Tuesday, April 17, 2012

My First Studio

When I was in college and debating between being a psychology major and minor, one of the areas of study that interested me was the effect surroundings have on creativity, emotion, and learning. There are places that are inherently creative, ones where our minds can’t help but wander, and ones that immediately make us feel angry. As I began hypothesizing I thought about the different factors: visual make-up, personal connection, cultural symbolism.

While this still interests me greatly, when I decided to make psychology my minor and pick up two art forms as my double major, I chose to address this question in reality rather than within the settings of a psychological test. Although my quantifiable outcome may not be as persuasive, I believe that through studying places that bring specific emotions, particularly creativity, I will be able to recreate them in a directed setting.

Currently, I’m sitting in the studio where I took my first steps as a visual artist and created my first series of paintings. I can see the paint spots on the floor from my brush and the beads scattered around the studio from my drawing. As soon as I step inside the glass doors of what was for four years my creative center. my minds starts to whirl. I am here now not to create my own work, but to support my closest friend as she does hers, and yet my mind fills itself with possibilities.

Much of my inspiration for starting a community art center comes from this space. It is a giant room on the third floor of the art building with a high yellow ceiling and tall windows with swiveling planks of wood that serve as shades. Apparently, it used to be a gym.

There are no walls in this space except for the four that create its outer limits. Instead, stacked cubbies built together and placed on wheels create barriers less than half the height of the room which turn this wide open space into a maze of sorts. It was a maze that I memorized, down to every detail, during my time as a college student.

Because the space is open, noises drift uninterrupted throughout. Classes overlap, music blends together, the pounding of hammers and the harsh click of staple guns echo throughout. A constant flow of creativity twines itself through the false cubby-walls, the echo of years upon years of inspiration.

When I was creating my art in this room, discovering who I was and who I wanted to be, I could look up from my canvas to whoever else was in the room and ask their opinion or just how they were. We were a community, a support system, one that I know lives on without me in it. Of course there were aggravations and irritations, painter’s block and spilled paint, but in the end all of this gets absorbed into the greater creativity atmosphere.
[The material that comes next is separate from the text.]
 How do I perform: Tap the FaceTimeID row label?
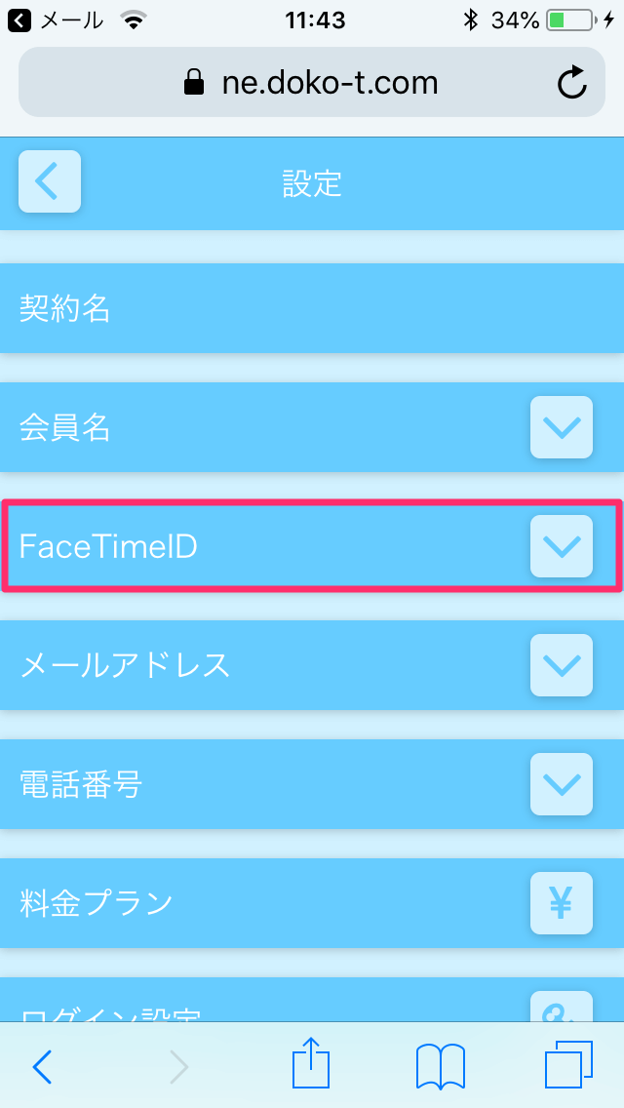click(108, 547)
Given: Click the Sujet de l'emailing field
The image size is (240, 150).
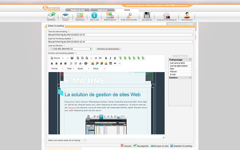Looking at the screenshot, I should (120, 41).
This atmosphere is what I aim to capture, what I want to make available to those who didn’t or don’t have the money to find it in a college setting, who did have the money but wouldn’t spend it on art, who had it and had to leave it after four wondrous years, to everyone who cares to experience it. Sometimes all it takes to feel creative, to become an artist, is to be in the right place, encouraged by the right people. While the true artists are the ones who can capture this energy and hold it within themselves, in my art center I want to open up that possibility to everyone, if only for the one hour a week they can spare to come to my studio.